I can see why it would be a problem if there was no way to check when Home Assistant last started.
But overall, the current method has a much higher probability of being incorrect and constitutes a more risky assumption than letting last-changed survive a restart intact @frenck.
For many entities a last-changed value that survives a restart will still be correct. But assuming state changes upon a restart will almost be certainly incorrect for most entities.
Take this scanario: 13:00 window sensor switches to open, 13:15 Home assistant reboots, 13:30 user checks.
If the user is aware that Home Assistant restarted, the assumption that it would have missed any state changed during this time makes complete sense. A surviving last-changed state (13:00) is a correct assumption here, while 13:15 as last state change is counter intuitive and incorrect. It’s only intuitive to those who know how Home Assistant’s startup process works, which shouldn’t be a requirement for its correct usage.
I see three options for making this work better:
If the state of a sensor is different after Home Assistant starts from when it shut down, make the assumption that the state changed upon start. If it is still the same, keep the last-changed time from before the start.
In addition to 1: What could be considered is a time-limit.
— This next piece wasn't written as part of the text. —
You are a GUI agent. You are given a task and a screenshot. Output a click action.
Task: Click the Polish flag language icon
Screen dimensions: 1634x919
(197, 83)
For example, if Home Assistant has been switched off for 2h, all last-changed values are reset.
A function for templates that makes it easy to check whether the last state change was due to a restart.
A function for templates that makes it easy when the last state change was, but lets the user decide whether to consider the “unavailable” state. For example: {{ last_changed('sensor.some_entity_id', 1) }} where the default is to consider all states, and 1 is “method 1”, which ignores unavailable.
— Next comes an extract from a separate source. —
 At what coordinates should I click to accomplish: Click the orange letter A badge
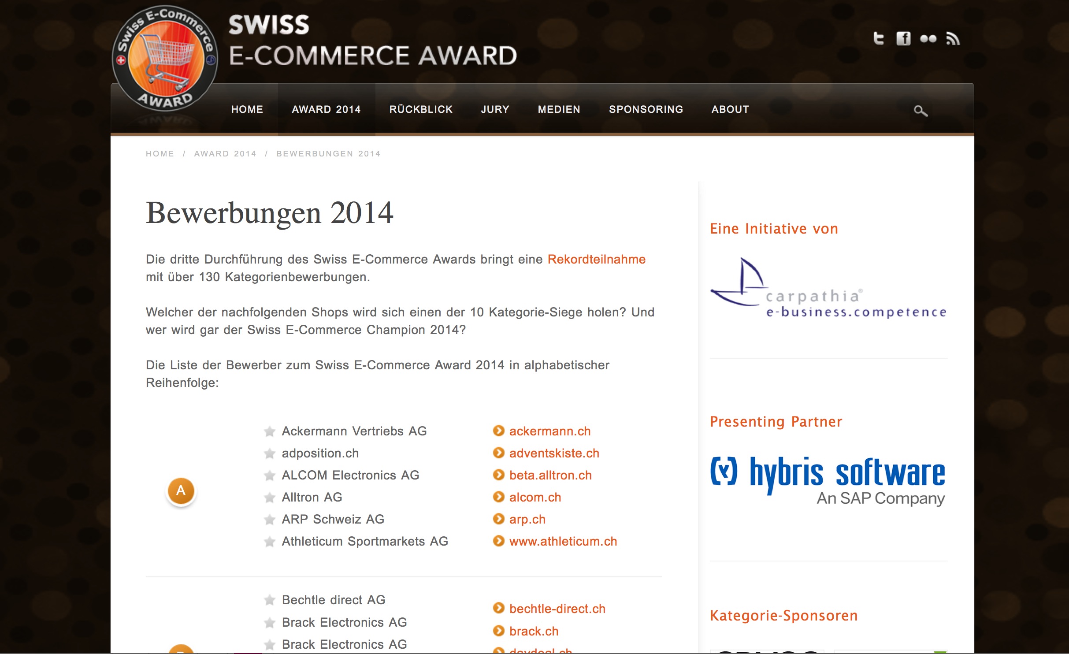[x=181, y=491]
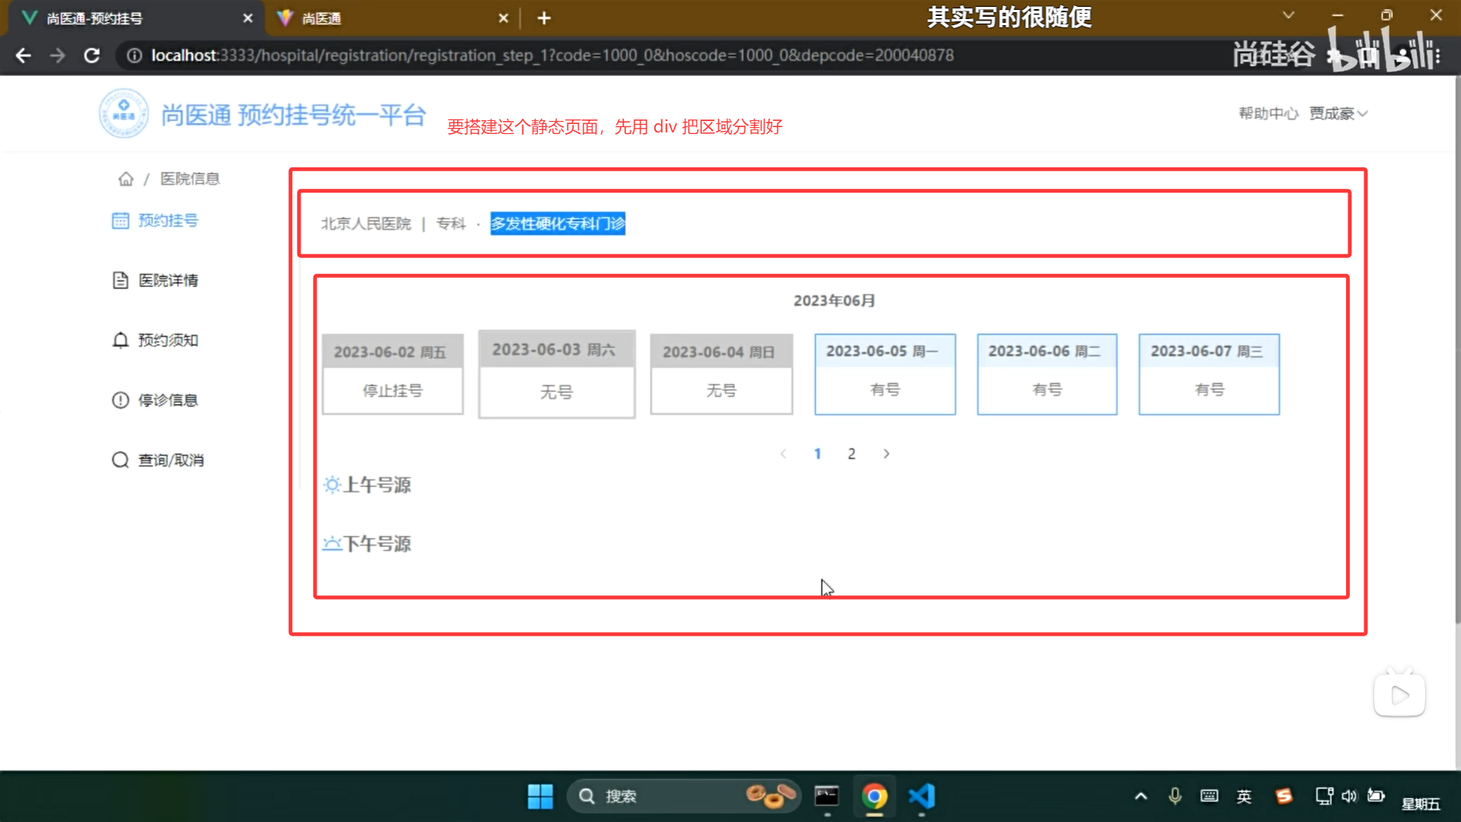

I really think only point 1 is needed. A comparison of the startup state object to the last shutdown state object. Anything that’s different (main state, & attributes) will cause the startup state to be honored over the shutdown state. Make this the default and couple that with an option to have this functionality disabled per entity.
There’s another issue I haven’t seen mentioned here with the last updated/changed: forced updates.
I was made aware of this when I reported an issue with the new live logbook (since fixed). Logbook entries were being created even when the state value was not actually difference.
It turns out that states can be force updated which ends up changing the last updated/changed time even when the value is not actually different. Perhaps a HA dev can clarify if I’m off with the technical details of this explanation.
I tried to find this generic solution on the forum but no luck. If by any chance you may know where this example is, it would be very helpful to share it, thanks!
I was hoping 123 would link it because I don’t have his posts memorized. @123, sorry for pinging you, but do you have an example post where you explained how to create MQTT discovery and a sensor with an automation?
I’ve read the thread but I think I’m still missing something. I understand you can make a MQTT Discovery “device” which can mirror your sensor. Then you have an automation that updates the MQTT device when the real device changes to on/off? From that I could just use that new fake MQTT device on the dashboard instead and the last-changed attrib would always be only from on/off. The problem there is what happens when the device actually becomes unavailable? It wouldn’t show that on the dashboard then would it?
Ah okay, in that case what’s the benefit over just using a helper to store that…? Wouldn’t you still need something like the “secondaryinfo-entity-row” custom UI component to show that under the entity on the dashboard too?
It can’t be modified. Your automation creates it for you instead of you manually creating it. So you setup the automations and you’re done. Instead of: Create helper, Create automation, hide helper from ui, etc.
A script that will create a mqtt discovery sensor for each device to track. That will contain the last_changed attribute. This only needs to be ran once to initially create them.
One automation with triggers for each sensor changing from on/off. That will publish the current time to the relevant mqtt sensor.
Display the sensor as normal in the UI but use secondaryinfo-entity-row to show the new “last_changed” from the mqtt sensor.
Yep, or you can just manually create the MQTT sensor in configuration.yaml. I prefer the automation because you can write an automation that loops multiple sensors for you with a repeat. Then you only have 1 configuration.
Yep
Yes. If you want to view it as ‘x minutes ago’, you need to make it a device_class: timestamp and the format of the time should be .isoformat(). e.g. {{ states.sensor.xyz.last_changed.isoformat() }} or from a trigger… {{ trigger.to_state.last_changed.isoformat() }}
Finally got around to trying this… It’s probably obvious but what am I missing here? This creates the sensor fine, the automation publishes a timestamp to the mqtt sensor fine (I can see it under “state” in MQTT explorer) and I can see the state of the sensor in HA showing the timestamp. As soon as I add the timestamp device_class it breaks and changes to unknown in HA, if I remove it then it works but that means the ‘x minutes ago’ doesn’t work when I use it…
You’re right, that sets the sensor perfectly now thanks! Although I’m not sure if it’s a limitation of “secondaryinfo-entity-row” but using {{ states.sensor.xyz.last_changed.isoformat() }} to set the secondary info just ends up printing the actual timestamp. Using the new sensor just as an entity shows it as “X mins ago”.